Multimodal Tissue Staining Protocol

SYBR Gold ( ${\lambda }_{\mathrm{Em}}=537\mathrm{nm}$ ) was used as a nuclear stain,³⁴ (link) and ATTO 655 NHS ester ( ${\lambda }_{\mathrm{Em}}=680\mathrm{nm}$ ) as a stromal/cytoplasmic stain [Fig. 2(a)]. Both of these fluorescent agents can be excited at 285 nm. In our optimized protocol, fresh tissues were stained by submerging them in a 0.825:10,000 v/v solution of SYBR Gold (Thermo Fisher, Cat. No: S11494) and $11.25\text{-}\mu \mathrm{M}$ ATTO 655 NHS ester (Sigma-Aldrich) in $1\times$ phosphate-buffered saline (PBS, Gibco, Cat. No: 10010023) at pH 8.0 for 5 min. The stained tissue was then rinsed 3 times in a large volume of $1\times$ PBS (pH 7.4) for 30 s per wash, followed by MUSE imaging.
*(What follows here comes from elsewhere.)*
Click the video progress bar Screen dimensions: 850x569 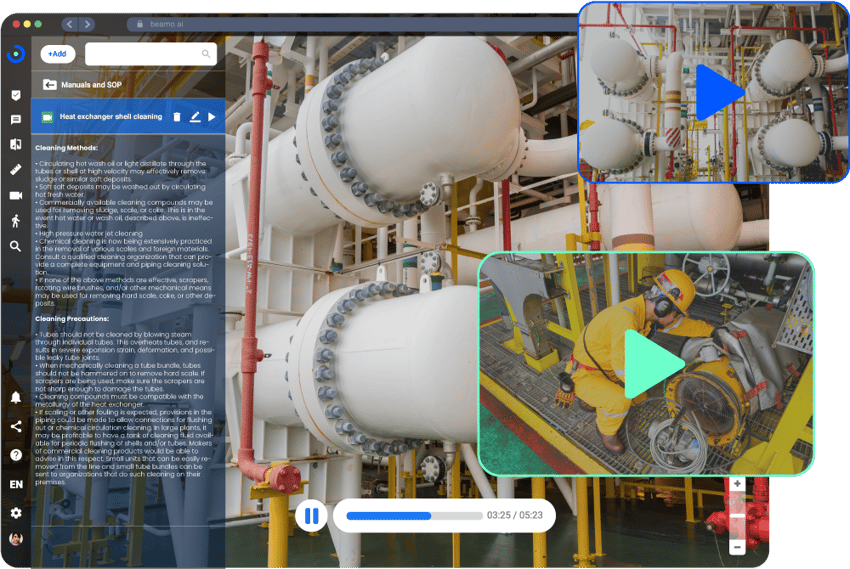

For control experiments to compare cytoplasmic/stromal staining approaches, a published MUSE protocol with eosin staining was used.²⁹ (link) In short, tissues were stained with $200\mu \mathrm{g}/\mathrm{ml}$ eosin for 2 min and then rinsed in $1\times$ PBS.